In Liguria, il mondo del lavoro, tra il 2020 e il 2021, è stato fortemente segnato, come nel resto d’Italia, dagli effetti della pandemia. Se l’industria fondamentalmente ha tenuto, a essere fortemente colpito è stato il terziario e segnatamente il comparto turistico. Anche il settore portuale ha risentito della situazione. Nell’intero 2020, si legge nel report L’economia della Liguria, da poco pubblicato da Bankitalia, «la produzione delle imprese industriali liguri è diminuita del 3% circa, mentre le vendite in termini reali hanno registrato un calo più contenuto (-1,3%). L’attività del settore edile è rimasta stabile sui livelli del 2019»; grazie anche «al nuovo viadotto Genova-San Giorgio, inaugurato in agosto». Tra i comparti del terziario, prosegue lo studio, «i flussi turistici si sono contratti di oltre il 40%. I transiti crocieristici si sono pressoché azzerati; la movimentazione mercantile presso i porti liguri» si è ridotta «di quasi il 15%». Nel 2020, registra Marco De Silva, responsabile dell’ufficio economico della Cgil Liguria, elaborando dati Istat, la Liguria ha totalizzato 601.258 occupati: è andata peggio, partendo dal 1977, solo nel 2014 con 599.147 occupati e nel 1983, con 570.727. Il primo anno pandemico, inoltre, segna un calo di 10.509 occupati sul precedente, «il secondo per entità nel terzo millennio».

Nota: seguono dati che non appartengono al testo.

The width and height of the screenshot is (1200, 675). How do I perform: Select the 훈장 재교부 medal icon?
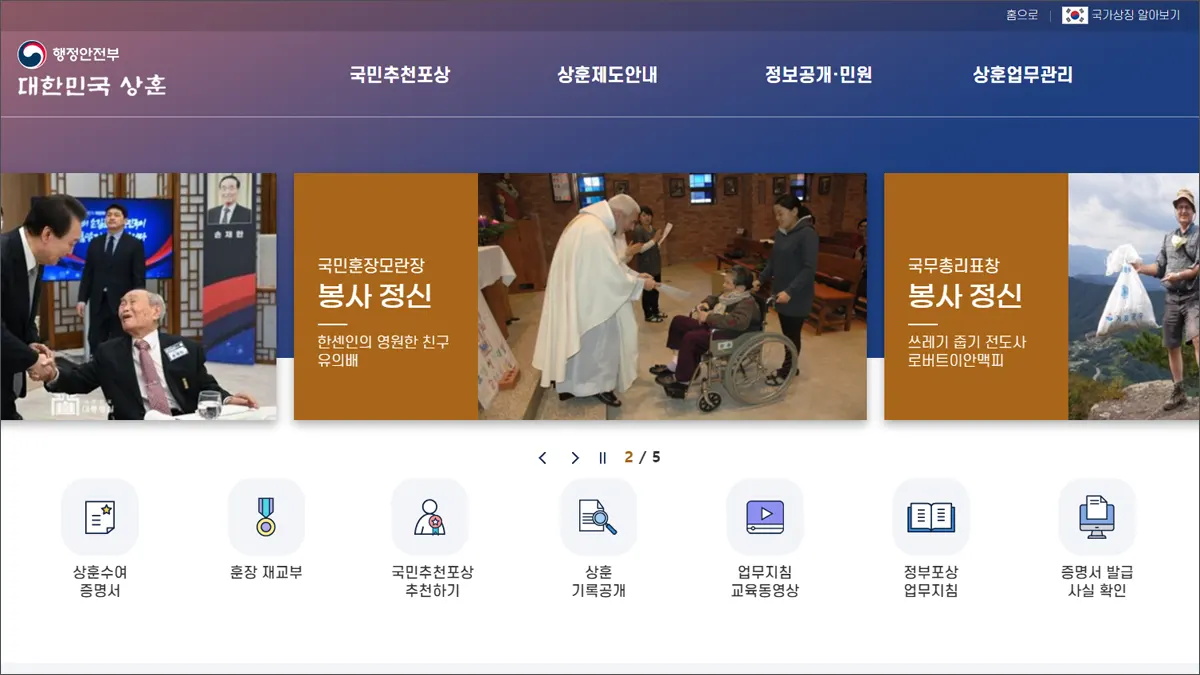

Anche nel 2021, dice Fulvia Veirana, segretaria generale della Cgil Liguria, «pur a fronte di dati parziali, la tendenza vede un deterioramento del lavoro nel terziario e nel turismo, anche a fronte della ripresa che si sta registrando. Gli imprenditori lamentano la mancanza di lavoratori stagionali, ma le proposte sono obiettivamente misere e spesso per lavori a chiamata. Nel 2020 non è stata avviata l’accensione di circa 60mila contratti a tempo determinato. La Liguria, poi, ha un problema in più: è la seconda regione italiana, dopo la Lombardia, per tavoli di crisi aperti al Mise: ce ne sono ben sette». I dati sul primo trimestre 2021 della Camera di commercio, testimoniano che il numero delle imprese attive in Liguria, a fine marzo 2021, è superiore di 769 unità a quello del 31 marzo 2020, con un tasso di crescita positivo pari allo 0,6%. Il saldo tra iscrizioni e cessazioni risulta ancora negativo ma in miglioramento rispetto a un anno fa (da -1.180 a -24 unità) grazie soprattutto alla diminuzione delle cessazioni (-30%). I settori economici che più risentono della crisi sono il commercio, con 300 imprese in meno, e il turismo, con -145 unità. «Ci sono state – spiega Maurizio Caviglia, segretario generale della Cciaa di Genova - meno cessazioni di quelle che ci saremmo aspettati. Ovviamente dal punto di vista delle nuove imprese c’è stato un crollo. Quindi abbiamo trovato molte meno imprese che hanno aperto e un po’ meno che hanno chiuso; il saldo dunque non è particolarmente negativo ma è comunque negativo e adesso ci troveremo di fronte a uno strabismo perché mi aspetto un’esplosione di nuove aperture: tutti quelli che avrebbero voluto aprire e sono rimasti fermi adesso iniziano a pensare che da settembre si ritorni alla normalità e alla possibilità di intraprendere. Mi aspetto invece che si arrendano tutti quelli che non sono più in grado di andare avanti. Ci sono settori falcidiati dall’emergenza Covid mentre altri comparti hanno la possibilità di ripartire. Il fattore da analizzare, comunque, non è il saldo ma i valori assoluti delle nuove aperture e delle cessazioni. Il confronto va fatto non sull’anno scorso ma sul 2019, pre-Covid: tra 2020 e 2021 non c’è grande differenza, che è grande, invece, rispetto al 2019».